Monsieur le président de l'Assemblée nationale, Herr Bundestagspräsident, mes chers collègues allemands et français, liebe deutsche und französiche Kolleginnen und Kollegen, ce cinquante-cinquième anniversaire du traité de l'Élysée invite celles et ceux qui se sentent les enfants de l'amitié franco-allemande à prendre conscience de la richesse de ce passé et à prendre nos responsabilités pour l'avenir.
Je fais partie de ces enfants de l'amitié franco-allemande, de ceux qui ont eu la chance de séjourner en Allemagne – pour ma part, dès l'âge de treize ans, à Brème – et d'y retourner chaque année pendant mes études, à Munich, Bamberg, Düsseldorf, Berlin, Hambourg, Eichstätt… Je suis de ceux qui ont eu la chance de vivre une amitié concrète avec le peuple allemand, une amitié certes permise par le traité de l'Élysée mais qui est allée bien au-delà du cadre institutionnel du traité.
Parce que vous, députés allemands, êtes nos amis, je veux vous parler ici avec la franchise de l'amitié. Mon groupe, le groupe socialiste présidé par Olivier Faure ici présent, votera ce projet de résolution ; nous le voterons au nom de notre amitié.
Nous le voterons parce qu'il s'agit, pour la première fois, d'une initiative prise par nos parlements, le Bundestag et l'Assemblée nationale. Pour nous, Français, qui vivons dans le régime de la Ve République, où l'exécutif décide quasiment de tout, c'est très important. Nous le voterons aussi, car, pour la première fois, une résolution émanant de nos pays consacre le développement des eurodistricts, c'est-à-dire la possibilité laissée à nos territoires transfrontaliers de prendre des initiatives. Nous le voterons enfin pour le rôle que ce texte donne à nos deux assemblées dans l'écriture du traité de demain.

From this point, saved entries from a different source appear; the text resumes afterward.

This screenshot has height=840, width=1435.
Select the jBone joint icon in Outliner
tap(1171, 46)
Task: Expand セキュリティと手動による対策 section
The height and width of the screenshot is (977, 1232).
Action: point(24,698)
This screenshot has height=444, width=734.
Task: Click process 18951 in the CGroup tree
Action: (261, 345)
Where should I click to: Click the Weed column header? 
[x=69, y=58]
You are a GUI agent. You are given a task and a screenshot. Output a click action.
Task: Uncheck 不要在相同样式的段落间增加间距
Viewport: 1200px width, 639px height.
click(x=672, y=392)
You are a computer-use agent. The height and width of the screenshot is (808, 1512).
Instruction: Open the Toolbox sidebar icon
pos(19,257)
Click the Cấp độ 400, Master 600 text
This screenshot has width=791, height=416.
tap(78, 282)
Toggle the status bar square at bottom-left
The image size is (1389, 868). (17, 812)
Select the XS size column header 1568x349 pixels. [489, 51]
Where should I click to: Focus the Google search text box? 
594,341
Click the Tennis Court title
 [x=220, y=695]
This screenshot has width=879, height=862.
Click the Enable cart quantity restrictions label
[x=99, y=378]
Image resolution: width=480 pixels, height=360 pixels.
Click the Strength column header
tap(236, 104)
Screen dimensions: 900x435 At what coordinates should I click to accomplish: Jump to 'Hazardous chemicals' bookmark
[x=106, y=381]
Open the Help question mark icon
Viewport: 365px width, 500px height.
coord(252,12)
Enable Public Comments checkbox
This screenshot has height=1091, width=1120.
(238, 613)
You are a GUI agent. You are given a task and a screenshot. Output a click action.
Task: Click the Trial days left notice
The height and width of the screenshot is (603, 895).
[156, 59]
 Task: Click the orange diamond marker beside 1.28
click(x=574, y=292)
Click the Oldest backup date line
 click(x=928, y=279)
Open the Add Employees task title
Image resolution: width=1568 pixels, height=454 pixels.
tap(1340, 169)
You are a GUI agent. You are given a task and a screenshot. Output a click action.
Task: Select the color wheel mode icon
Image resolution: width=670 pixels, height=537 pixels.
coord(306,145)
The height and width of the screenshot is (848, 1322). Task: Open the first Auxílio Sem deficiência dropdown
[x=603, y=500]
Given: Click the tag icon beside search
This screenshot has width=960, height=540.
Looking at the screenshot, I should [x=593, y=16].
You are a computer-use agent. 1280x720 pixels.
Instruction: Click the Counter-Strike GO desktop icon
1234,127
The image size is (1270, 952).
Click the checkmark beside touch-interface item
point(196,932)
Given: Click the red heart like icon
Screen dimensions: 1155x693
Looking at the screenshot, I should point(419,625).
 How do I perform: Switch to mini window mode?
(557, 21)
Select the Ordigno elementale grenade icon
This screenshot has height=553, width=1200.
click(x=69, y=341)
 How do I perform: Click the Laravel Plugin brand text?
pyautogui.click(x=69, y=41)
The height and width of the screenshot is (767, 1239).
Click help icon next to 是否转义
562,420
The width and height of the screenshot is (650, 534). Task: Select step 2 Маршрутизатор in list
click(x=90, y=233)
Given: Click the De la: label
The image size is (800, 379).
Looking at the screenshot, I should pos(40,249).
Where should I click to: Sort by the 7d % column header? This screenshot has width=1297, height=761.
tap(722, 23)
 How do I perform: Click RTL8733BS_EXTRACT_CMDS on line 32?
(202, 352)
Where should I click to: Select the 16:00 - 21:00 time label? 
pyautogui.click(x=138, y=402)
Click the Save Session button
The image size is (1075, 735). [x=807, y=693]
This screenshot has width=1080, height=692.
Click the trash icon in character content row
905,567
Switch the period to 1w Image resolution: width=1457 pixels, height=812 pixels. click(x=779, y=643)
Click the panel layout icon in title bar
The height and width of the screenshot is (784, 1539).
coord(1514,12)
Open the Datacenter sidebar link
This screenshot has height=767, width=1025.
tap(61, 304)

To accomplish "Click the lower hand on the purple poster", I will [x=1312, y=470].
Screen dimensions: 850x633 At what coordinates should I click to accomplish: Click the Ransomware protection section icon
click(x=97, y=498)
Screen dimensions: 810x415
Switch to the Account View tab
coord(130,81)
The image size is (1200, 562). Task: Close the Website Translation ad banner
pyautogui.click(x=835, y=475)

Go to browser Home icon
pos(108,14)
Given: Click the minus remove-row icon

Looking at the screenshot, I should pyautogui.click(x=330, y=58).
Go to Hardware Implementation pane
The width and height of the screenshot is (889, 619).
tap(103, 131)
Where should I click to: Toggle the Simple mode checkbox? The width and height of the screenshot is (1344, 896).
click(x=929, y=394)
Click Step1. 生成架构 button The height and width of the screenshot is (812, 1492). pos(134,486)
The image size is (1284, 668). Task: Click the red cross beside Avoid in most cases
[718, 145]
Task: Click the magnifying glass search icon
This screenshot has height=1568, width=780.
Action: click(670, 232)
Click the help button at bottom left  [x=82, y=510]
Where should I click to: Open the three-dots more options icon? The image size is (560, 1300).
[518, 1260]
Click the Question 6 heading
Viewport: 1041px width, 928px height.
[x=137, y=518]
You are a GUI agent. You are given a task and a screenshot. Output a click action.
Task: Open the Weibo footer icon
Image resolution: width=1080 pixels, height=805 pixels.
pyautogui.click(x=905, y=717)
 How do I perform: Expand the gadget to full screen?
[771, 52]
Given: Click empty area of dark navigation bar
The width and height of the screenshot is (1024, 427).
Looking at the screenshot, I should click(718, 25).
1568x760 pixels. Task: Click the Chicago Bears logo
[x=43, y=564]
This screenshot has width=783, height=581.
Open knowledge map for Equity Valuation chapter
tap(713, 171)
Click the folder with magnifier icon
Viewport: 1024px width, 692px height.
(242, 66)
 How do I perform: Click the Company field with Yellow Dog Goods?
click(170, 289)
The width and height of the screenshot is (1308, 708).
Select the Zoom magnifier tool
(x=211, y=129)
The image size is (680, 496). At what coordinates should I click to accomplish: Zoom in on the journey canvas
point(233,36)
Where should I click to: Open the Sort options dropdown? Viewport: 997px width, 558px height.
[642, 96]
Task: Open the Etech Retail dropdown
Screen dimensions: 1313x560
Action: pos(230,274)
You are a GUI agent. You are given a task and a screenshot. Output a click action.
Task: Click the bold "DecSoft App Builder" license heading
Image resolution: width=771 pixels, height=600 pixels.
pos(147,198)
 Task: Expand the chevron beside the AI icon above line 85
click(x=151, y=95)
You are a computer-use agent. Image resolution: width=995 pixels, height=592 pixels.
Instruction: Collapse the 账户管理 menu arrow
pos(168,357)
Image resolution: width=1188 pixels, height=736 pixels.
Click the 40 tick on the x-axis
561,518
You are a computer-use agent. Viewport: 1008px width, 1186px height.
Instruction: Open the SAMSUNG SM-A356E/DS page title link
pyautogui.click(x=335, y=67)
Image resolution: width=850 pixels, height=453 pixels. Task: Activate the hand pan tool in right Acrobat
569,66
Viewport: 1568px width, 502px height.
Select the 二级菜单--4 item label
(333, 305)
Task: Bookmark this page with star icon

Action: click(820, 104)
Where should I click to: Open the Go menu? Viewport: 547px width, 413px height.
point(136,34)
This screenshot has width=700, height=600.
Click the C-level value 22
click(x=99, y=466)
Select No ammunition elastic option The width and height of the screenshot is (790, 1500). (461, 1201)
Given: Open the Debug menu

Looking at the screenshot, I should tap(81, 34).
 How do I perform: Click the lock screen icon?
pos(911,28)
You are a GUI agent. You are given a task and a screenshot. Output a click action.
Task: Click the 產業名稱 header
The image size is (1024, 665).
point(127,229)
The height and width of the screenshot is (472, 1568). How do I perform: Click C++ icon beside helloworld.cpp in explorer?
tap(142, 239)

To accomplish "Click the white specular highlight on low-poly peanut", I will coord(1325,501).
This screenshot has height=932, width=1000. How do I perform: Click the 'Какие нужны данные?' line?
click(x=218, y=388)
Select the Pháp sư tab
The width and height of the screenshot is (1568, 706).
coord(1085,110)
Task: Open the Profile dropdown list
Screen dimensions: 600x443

Mais nous pensons que réécrire un nouveau traité de l'Élysée suppose d'abord de se mettre à la hauteur des risques pris par de Gaulle et Konrad Adenauer, par Helmut Schmidt et Valéry Giscard d'Estaing, par Georges Pompidou et Willy Brandt – qui ont créé les trois premiers lycées franco-allemands – , par François Mitterrand et Helmut Kohl.
C'est pour cela que nous aurions aimé lire dans le projet de résolution un engagement clair sur l'investissement. Si nous ne faisons rien dans ce domaine, alors nous condamnons notre futur commun : nous serons deux vieilles nations qui regarderont le futur se construire ailleurs. Pour en discuter très souvent avec mes amis et collègues du sozialdemokratische Partei Deutschlands, le SPD, je sais que cette question est difficile entre nous à cause de la dette publique importante de la France.
En tout cas, sur l'investissement, je le redis, la résolution est trop timide. Son point 25 évoque, certes, la création d'un fonds d'investissement commun, public et privé, pour soutenir les projets innovants, mais ce n'est pas assez. C'est même en deçà des engagements pris en 2013 à l'occasion du cinquantième anniversaire du traité de l'Élysée, qui promettait des investissements dans la filière spatiale, l'agriculture ou encore la rénovation énergétique.
Aussi formulons-nous le souhait qu'il y ait un engagement fort et chiffré d'investissement sur la transition énergétique, l'agriculture, le numérique et les transports.
La deuxième exigence que nous aurions aimé voir figurer dans cette résolution, c'est un engagement clair sur notre vision de l'Europe. Le traité de l'Élysée vaut pour nous-mêmes et notre amitié, mais aussi comme pilier de l'Europe. Nous l'avons entendu ce matin au Bundestag : c'est cette vision-là qui est attaquée par les extrémistes, et c'est donc elle que nous avons le devoir et l'ambition de défendre.
Pour conclure, permettez-moi de citer ces mots du chancelier allemand Willy Brandt : « Es wächst zusammen, was zusammen gehört », ce qui signifie que grandissent ensemble ceux qui se mettent ensemble. Nous voulons construire et progresser : c'est pour cela qu'il faut construire un parcours commun. Que vive l'amitié franco-allemande ! Que vive l'Europe ! Es lebe die deutsch-französische Freundschaft ! Es lebe Europa ! Je vous remercie. Ich bedanke mich bei Ihnen.